You can find his source here. I'm about to check it out myself, but I need to setup G++ before I can comment on the results.

Share this post


Link to post
Share on other sites
>Heh... neat. Your vector iteration could be a wee bit better it seems

I was thinking the same, on the other hand, the iteration with Visual C++ is 2-3x the speed of Dinkumware's (what Microsoft uses by default). On g++ the std is slightly faster, up to twice as fast. It's difficult to explain as it is essentially:

++ptr;

I looked at the assembly output and it's identical. It must be the code around the innerloop, since the c++ code itself is different it must generate different whole sequence, because the code in both cases is heavily inlined (std). I can't think of anything else..


>slow. Care to give some more information, like how many elements of what type >were held in the containers for those tests?

The sourcecode is available, it's part of the example/ set in the repository snapshot.

It tests with fairly large sets of data: 10K+ if I remember correctly (which is still rather small test compared to data I sometimes work with). This is because I work with huge datasets at times and memory usage used to be critical, not anymore though as cheap memory solved that one on itself. ;)

If you run own tests, results would be nice + could add them into the results page.

>What compiler switches did you use? Does your implementation use regular >heap-allocation?

The compiler switches can be inspected in the makefiles, but generally -O3 etc.

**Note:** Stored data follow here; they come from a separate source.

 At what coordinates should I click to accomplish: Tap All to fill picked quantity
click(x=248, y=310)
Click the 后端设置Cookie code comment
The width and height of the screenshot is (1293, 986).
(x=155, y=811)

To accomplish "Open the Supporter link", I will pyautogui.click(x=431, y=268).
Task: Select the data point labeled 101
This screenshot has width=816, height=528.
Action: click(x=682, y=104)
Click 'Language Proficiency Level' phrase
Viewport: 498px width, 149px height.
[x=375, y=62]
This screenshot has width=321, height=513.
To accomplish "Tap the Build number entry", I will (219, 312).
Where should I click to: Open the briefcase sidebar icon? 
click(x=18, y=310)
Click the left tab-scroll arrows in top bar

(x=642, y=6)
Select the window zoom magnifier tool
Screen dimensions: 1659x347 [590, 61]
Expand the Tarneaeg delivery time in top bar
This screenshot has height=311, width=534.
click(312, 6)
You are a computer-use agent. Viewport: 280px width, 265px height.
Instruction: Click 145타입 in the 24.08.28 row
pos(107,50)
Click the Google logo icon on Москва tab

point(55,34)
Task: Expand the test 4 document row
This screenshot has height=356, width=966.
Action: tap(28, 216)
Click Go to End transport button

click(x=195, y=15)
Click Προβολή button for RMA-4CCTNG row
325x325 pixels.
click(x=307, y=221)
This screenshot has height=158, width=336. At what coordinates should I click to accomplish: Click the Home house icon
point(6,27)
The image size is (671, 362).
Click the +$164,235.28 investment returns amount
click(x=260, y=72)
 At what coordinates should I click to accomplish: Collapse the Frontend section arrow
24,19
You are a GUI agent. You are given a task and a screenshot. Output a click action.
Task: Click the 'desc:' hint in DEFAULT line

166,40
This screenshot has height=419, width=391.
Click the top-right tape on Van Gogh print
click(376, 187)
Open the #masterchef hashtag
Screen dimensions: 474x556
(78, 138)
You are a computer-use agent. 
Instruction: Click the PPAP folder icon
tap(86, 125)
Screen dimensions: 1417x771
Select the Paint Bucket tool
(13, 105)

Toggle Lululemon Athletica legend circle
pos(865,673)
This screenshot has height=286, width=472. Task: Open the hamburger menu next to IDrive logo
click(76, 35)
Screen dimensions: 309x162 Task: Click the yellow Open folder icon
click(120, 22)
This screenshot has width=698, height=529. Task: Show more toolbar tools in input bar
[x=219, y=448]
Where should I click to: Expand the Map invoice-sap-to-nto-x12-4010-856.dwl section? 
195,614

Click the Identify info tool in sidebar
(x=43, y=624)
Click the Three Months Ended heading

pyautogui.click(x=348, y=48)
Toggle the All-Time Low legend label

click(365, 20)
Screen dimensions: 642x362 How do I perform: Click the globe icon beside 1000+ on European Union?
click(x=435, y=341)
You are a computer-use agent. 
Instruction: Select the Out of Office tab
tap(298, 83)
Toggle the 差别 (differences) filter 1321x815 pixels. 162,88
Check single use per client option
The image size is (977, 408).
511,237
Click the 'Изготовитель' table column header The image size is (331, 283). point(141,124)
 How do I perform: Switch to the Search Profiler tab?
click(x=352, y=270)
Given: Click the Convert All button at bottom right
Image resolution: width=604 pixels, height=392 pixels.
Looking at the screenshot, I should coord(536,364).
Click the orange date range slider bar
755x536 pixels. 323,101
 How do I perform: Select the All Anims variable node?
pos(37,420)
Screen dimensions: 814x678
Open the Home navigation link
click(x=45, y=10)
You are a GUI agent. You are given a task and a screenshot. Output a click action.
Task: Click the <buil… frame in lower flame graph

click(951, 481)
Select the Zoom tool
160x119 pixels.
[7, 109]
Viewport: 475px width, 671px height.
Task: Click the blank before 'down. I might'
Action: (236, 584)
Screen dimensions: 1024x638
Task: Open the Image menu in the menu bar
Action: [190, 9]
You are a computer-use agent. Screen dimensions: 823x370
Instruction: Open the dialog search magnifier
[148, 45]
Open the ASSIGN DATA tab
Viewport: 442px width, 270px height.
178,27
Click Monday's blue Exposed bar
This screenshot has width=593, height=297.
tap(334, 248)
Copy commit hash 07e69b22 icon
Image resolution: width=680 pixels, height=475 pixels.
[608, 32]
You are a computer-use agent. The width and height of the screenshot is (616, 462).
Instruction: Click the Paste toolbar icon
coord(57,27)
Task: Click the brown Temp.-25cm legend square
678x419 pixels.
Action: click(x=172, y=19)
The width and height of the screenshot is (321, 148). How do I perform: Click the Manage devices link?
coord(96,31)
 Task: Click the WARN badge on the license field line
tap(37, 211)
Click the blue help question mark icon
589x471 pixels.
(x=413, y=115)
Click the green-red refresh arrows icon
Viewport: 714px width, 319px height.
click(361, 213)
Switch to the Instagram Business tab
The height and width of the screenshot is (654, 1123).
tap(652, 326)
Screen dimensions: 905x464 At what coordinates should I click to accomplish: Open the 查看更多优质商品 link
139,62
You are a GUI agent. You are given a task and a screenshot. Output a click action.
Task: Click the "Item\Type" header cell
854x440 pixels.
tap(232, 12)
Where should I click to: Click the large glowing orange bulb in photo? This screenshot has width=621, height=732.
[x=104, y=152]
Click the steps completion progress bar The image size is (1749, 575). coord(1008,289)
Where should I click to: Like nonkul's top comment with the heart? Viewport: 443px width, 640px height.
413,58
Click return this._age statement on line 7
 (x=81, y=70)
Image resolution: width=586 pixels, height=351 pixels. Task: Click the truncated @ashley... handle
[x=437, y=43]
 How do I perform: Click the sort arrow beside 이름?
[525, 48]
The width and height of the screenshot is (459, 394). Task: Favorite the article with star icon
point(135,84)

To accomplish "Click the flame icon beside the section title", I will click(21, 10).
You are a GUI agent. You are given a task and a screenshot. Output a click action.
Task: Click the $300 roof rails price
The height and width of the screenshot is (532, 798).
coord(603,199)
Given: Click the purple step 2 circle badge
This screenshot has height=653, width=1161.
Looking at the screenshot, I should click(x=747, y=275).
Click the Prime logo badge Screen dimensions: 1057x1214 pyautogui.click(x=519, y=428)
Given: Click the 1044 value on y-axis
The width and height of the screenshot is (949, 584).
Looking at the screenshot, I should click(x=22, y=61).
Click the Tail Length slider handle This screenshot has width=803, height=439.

I use regular heap allocation with a minor difference: I allocate in lots of 16 and also free into parallel linked list, which is used as pool until it is depleted and new lot of 16 is allocated (1 taken into use, 15 put into the pool). This defeats the need for custom allocator for pooling purposes, because you rarely see that done, even when performance is a problem (!) it just isn't done so this solves the "laziness" problem in memory management aspect.

Still want custom allocator if want to track the memory after allocation, free in large blocks, etc. But this is still a problem with constructors and destructors if invoke memory freeing w/o calling destructor. Btw. I don't _use_ the allocator argument, only thing that I know of that isn't compatible with std::list .. maybe fix that someday.

Share this post


Link to post
Share on other sites
Quote:
Original post by torakka
I use regular heap allocation with a minor difference: I allocate in lots of 16 and also free into parallel linked list, which is used as pool until it is depleted and new lot of 16 is allocated (1 taken into use, 15 put into the pool).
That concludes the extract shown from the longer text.